Second, no plan B. We all have been taught, prepare plan A, prepare for contingency. I want to tell you, I never thought this will fail. I had a complete belief that if we put our energy behind this idea and think positively and don't think always about the negative, we could pull it through.
Third is simplicity. If you look at our vendor and ecosystem choices, by design we decided to simplify everything. In fact, if you look at Rakuten architecture, the assignment of vendors, I call it a one-domain architecture. We've assigned one major vendor per domain. One software vendor for radio, one software vendor for core, one software vendor for cloud. This simplicity created a much easier path to system integration, collaboration, ecosystem creation that enabled us to get through.
Regardless of whether you're brownfield, greenfield, I think this is important. Always think about organization first, the right platform organization. You will definitely need a different skillset to build a software-driven architecture and networks, but also be convicted in the belief that you need to do this because it's the right thing and the right architecture that you should build your future foundation and telecom on top of.

-=-=-

Prompt
Write out the part of the passage above on Rakuten's network build-out that runs between "Second, no plan" and "to get through.", inclusive.

Extracted records
-=-=-

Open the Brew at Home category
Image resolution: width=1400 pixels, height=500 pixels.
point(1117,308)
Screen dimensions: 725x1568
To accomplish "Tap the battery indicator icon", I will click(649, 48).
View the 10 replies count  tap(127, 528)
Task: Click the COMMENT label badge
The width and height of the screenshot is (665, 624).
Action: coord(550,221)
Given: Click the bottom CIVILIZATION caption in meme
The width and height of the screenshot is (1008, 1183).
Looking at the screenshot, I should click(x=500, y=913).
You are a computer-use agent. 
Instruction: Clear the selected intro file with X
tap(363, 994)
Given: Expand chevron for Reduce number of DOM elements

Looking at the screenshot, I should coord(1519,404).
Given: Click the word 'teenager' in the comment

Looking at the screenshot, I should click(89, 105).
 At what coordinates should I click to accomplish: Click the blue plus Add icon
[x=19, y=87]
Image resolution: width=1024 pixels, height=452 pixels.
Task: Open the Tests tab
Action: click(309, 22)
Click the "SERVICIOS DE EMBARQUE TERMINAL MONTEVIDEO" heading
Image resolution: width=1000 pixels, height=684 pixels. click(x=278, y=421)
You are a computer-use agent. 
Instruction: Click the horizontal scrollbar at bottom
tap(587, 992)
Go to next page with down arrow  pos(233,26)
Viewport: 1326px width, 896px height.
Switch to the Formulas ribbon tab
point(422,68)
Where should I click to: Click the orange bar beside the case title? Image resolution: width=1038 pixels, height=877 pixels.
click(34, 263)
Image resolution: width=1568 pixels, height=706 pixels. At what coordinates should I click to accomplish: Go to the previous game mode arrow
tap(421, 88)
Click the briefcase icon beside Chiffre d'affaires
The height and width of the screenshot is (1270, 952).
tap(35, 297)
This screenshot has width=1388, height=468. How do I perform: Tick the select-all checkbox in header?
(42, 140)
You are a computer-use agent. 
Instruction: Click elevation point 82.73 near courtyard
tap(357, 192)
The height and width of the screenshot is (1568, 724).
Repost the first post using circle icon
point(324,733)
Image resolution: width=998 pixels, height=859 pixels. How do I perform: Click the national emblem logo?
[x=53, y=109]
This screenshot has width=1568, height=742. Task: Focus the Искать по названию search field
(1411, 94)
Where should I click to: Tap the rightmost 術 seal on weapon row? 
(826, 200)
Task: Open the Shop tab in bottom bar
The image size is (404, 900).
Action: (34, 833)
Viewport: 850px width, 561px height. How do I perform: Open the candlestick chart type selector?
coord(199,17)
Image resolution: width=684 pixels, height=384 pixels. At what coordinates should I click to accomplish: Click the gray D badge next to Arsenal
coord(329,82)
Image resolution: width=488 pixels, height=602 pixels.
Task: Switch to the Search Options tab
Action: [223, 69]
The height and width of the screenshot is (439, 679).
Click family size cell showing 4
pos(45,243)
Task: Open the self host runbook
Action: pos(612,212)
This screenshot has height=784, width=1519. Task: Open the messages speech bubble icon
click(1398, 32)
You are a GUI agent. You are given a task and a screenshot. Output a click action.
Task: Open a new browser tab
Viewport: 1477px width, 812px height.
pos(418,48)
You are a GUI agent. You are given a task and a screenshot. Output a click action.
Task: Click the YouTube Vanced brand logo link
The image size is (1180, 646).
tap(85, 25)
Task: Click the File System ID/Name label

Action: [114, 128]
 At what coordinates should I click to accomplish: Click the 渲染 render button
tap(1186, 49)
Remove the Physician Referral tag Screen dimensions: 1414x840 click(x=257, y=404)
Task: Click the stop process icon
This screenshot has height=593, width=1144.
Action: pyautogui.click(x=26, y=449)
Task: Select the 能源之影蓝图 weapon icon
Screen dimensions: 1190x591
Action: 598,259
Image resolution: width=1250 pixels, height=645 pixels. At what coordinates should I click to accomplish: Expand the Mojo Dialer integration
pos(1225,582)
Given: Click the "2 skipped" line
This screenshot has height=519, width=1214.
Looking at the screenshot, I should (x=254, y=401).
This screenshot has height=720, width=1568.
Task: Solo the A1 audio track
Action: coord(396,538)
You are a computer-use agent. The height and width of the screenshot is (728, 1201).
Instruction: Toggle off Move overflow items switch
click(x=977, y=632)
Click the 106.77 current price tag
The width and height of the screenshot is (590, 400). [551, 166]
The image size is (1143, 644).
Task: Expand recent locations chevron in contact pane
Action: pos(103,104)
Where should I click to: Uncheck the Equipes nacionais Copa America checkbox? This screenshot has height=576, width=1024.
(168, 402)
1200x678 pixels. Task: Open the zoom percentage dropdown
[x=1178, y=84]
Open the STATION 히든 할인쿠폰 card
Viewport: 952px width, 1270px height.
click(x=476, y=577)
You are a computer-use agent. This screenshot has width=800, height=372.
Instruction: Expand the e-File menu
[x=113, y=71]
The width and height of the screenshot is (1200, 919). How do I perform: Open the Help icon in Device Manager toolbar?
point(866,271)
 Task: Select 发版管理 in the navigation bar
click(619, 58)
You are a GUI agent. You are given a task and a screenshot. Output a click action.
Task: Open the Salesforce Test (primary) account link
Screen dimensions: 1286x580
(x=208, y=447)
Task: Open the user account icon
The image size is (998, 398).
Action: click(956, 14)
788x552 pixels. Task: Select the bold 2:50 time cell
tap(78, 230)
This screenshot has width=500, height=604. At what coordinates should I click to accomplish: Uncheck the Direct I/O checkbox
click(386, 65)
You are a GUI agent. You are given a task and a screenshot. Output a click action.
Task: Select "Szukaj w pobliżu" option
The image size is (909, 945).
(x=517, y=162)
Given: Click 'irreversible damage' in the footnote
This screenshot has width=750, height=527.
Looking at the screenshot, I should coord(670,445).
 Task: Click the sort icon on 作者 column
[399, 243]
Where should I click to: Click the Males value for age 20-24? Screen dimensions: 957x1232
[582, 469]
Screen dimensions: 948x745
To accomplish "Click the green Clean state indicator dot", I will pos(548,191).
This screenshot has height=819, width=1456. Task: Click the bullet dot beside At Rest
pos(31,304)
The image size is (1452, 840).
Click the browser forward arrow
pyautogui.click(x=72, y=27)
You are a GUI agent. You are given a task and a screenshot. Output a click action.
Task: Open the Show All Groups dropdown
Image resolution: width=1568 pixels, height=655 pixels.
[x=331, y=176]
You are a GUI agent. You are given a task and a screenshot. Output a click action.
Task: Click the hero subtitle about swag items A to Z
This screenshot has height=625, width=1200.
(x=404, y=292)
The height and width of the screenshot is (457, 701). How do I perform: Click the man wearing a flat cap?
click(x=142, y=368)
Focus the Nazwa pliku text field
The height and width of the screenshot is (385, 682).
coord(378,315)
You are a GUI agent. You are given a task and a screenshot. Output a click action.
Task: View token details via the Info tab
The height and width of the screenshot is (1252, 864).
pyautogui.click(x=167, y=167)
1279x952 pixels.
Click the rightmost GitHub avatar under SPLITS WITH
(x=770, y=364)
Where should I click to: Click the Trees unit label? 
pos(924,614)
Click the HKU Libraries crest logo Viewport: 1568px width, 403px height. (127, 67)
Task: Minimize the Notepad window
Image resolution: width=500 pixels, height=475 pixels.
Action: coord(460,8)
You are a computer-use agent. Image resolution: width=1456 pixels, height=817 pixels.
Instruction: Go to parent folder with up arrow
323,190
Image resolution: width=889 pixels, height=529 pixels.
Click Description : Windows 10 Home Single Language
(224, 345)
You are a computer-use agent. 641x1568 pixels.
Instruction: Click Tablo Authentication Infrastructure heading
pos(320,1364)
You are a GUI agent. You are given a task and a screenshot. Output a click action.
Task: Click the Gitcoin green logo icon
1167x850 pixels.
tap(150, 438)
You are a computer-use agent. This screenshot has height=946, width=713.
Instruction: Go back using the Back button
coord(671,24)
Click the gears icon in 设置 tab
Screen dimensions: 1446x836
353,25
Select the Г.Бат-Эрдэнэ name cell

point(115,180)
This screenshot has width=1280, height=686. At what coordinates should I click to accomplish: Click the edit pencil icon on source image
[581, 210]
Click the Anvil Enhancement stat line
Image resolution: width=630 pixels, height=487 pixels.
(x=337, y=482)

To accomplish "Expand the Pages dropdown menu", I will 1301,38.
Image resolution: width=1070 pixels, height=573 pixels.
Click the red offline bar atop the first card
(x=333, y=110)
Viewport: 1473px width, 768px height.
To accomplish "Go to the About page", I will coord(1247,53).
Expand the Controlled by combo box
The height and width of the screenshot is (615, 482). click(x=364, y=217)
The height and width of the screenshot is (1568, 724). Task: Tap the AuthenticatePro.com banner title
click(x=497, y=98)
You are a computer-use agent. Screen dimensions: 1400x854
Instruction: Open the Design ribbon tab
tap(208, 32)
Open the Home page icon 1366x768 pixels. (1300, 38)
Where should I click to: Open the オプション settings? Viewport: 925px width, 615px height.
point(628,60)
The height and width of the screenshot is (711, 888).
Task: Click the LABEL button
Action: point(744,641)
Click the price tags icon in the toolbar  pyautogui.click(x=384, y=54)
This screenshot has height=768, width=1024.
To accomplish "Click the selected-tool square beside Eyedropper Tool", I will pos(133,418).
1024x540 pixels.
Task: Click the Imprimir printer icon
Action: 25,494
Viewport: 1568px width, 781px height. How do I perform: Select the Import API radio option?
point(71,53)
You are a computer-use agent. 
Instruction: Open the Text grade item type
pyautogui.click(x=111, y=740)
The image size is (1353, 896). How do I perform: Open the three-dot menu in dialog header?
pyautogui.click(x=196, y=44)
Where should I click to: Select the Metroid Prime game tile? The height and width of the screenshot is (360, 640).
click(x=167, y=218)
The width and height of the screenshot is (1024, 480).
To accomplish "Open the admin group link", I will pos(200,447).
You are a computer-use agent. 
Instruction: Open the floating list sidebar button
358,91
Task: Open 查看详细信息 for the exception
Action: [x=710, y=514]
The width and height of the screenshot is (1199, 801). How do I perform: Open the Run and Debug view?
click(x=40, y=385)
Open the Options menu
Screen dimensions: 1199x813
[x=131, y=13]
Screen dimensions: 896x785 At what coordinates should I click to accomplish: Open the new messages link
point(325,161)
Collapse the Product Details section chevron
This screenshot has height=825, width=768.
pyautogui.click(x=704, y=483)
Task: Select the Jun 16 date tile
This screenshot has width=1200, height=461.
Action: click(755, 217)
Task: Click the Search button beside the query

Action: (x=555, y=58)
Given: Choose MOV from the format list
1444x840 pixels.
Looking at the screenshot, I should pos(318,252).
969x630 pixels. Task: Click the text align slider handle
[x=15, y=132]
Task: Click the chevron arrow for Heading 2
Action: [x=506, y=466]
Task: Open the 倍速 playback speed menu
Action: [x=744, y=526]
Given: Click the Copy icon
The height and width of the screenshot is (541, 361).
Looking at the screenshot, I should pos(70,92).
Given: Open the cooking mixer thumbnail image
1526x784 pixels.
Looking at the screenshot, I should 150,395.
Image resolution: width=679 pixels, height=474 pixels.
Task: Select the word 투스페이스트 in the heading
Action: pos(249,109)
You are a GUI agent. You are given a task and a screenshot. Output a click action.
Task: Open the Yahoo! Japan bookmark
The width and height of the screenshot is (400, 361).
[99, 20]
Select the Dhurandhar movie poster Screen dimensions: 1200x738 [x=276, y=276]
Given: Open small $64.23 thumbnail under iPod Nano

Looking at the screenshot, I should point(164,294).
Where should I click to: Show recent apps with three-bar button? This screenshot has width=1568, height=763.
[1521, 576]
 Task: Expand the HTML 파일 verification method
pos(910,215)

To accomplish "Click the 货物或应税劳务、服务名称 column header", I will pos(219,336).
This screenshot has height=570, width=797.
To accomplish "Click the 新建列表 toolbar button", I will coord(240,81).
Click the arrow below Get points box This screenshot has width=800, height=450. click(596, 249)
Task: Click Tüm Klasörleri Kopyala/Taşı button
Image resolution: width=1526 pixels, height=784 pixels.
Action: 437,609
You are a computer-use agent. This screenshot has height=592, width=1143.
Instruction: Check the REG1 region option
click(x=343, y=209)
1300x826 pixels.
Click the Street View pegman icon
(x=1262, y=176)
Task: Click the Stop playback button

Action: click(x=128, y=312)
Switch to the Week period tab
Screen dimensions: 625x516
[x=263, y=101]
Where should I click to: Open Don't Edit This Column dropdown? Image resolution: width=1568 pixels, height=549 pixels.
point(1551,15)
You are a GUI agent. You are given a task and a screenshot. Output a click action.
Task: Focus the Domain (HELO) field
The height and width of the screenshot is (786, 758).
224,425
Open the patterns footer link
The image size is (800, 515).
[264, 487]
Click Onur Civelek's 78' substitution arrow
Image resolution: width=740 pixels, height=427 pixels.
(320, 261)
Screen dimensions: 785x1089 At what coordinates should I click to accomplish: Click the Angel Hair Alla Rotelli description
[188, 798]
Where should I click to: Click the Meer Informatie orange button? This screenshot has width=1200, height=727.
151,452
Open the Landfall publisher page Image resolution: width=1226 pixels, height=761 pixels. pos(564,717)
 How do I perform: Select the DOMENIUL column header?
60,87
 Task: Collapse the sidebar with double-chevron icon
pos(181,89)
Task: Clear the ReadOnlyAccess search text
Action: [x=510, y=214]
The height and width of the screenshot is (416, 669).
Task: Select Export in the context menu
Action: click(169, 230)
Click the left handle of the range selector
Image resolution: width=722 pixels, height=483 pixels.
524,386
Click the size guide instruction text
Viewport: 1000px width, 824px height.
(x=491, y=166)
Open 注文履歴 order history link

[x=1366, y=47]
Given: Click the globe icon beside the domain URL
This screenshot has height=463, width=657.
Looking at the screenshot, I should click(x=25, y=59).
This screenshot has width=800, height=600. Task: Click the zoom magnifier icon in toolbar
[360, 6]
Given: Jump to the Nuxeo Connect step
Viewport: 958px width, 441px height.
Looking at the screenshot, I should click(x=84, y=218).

-=-=-

Output below
Second, no plan B. We all have been taught, prepare plan A, prepare for contingency. I want to tell you, I never thought this will fail. I had a complete belief that if we put our energy behind this idea and think positively and don't think always about the negative, we could pull it through.
Third is simplicity. If you look at our vendor and ecosystem choices, by design we decided to simplify everything. In fact, if you look at Rakuten architecture, the assignment of vendors, I call it a one-domain architecture. We've assigned one major vendor per domain. One software vendor for radio, one software vendor for core, one software vendor for cloud. This simplicity created a much easier path to system integration, collaboration, ecosystem creation that enabled us to get through.